3. Discussion among Co-chairs regarding RCF communication
   The Co-chairs remain committed to providing a public update to the work plan in Summer 2021.
   
   Acknowledging the ongoing work of the RCF and the changing regulatory context resulting from COVID 19, Co-chairs agreed that targeted stakeholder consultations on the RCF were not a priority in 2021. However, new issues will be welcomed through direct submission to the EU or Canada.

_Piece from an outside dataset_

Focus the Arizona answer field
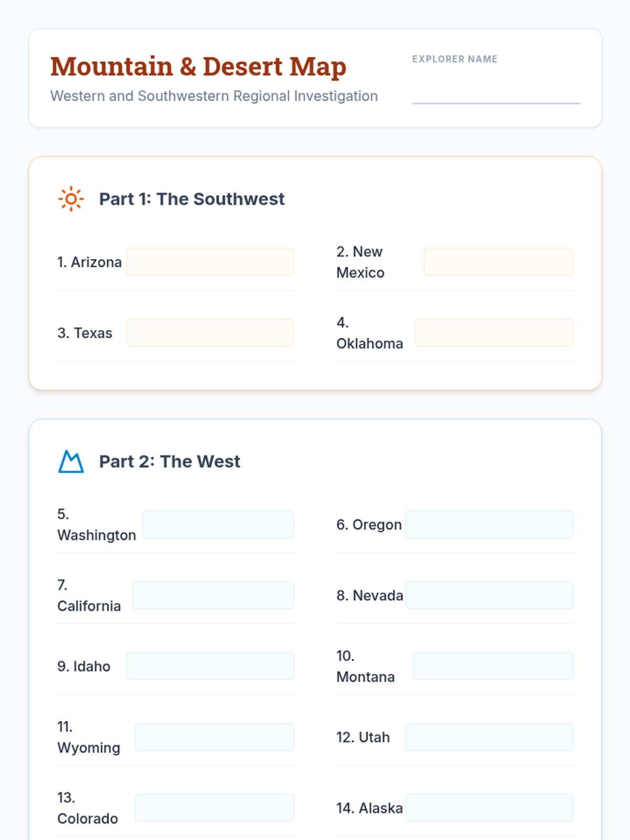 point(210,262)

4. RCF Co-chair stakeholder debrief and exchange of views
   Following discussions with regulators, the RCF Co-chairs and regulators from the EU and Canada debriefed stakeholders about the RCF’s activities and results. The event was hosted by the European Commission and was held virtually to conform to current health and safety guidelines in both the EU and Canada.
   
   In a wide-ranging discussion, comments were received indicating the importance of cooperation in regulatory issues and proposing that the RCF consider further work in the areas of animal welfare, environmental issues, and product safety for both medical and non-medical items. Some stakeholders also commented positively on the work of the regulators and their ability to deliver on work plan items during the COVID 19 pandemic.
   
   Co-chairs expressed openness to receiving suggestions from stakeholders for new topics, specifically regarding new and emerging issues, which the RCF is best placed to address. It was further stressed that all regulatory cooperation activities were voluntary and required mutual interest from both the EU’s and Canadian regulators to be considered. Stakeholders were encouraged to communicate any potential issues to the EU or Canada at their convenience.
   
   Co-chairs confirmed that a report detailing the outcomes of the meeting would be published in the short term, and an updated work plan could be expected in Summer 2021.
5. Wrap-up and next steps
   The next RCF meeting should take place in approximately one year. The location and format will be dependant on public health recommendations at that time. Both sides will take stock of progress made on work plan items in the summer of 2021. In the interim, suggestions for additional potential work plan items are welcome and regulators are encouraged to continue their exemplary work to achieve positive outcomes on the work plan.

Participants:

• Co-Chairs
  • Director, Directorate D, Directorate General for Trade, European Commission
  • Director, Directorate A, Directorate-General for Internal Market, Industry, Entrepreneurship and SMEs, European Commission
  • Executive Director, Regulatory Policy and Cooperation Directorate, Regulatory Affairs Sector, Treasury Board of Canada Secretariat
  • Director General, Trade Agreements and Negotiations, Market Access, Global Affairs Canada
• Officials from the Treasury Board of Canada Secretariat, Global Affairs Canada
• Officials from the European Commission’s Directorate General for Trade and the Directorate-General for Internal Market, Industry, Entrepreneurship and SMEs
• Officials from the Mission of EU to Canada
• Regulators and officials from the European Commission’s Directorate-General for Health and Food Safety, Directorate-General for Justice and Consumers, Directorate-General for Internal Market, Industry, Entrepreneurship and SMEs, the European Medicines Agency (EMA) and European Committee for Standardization (CEN).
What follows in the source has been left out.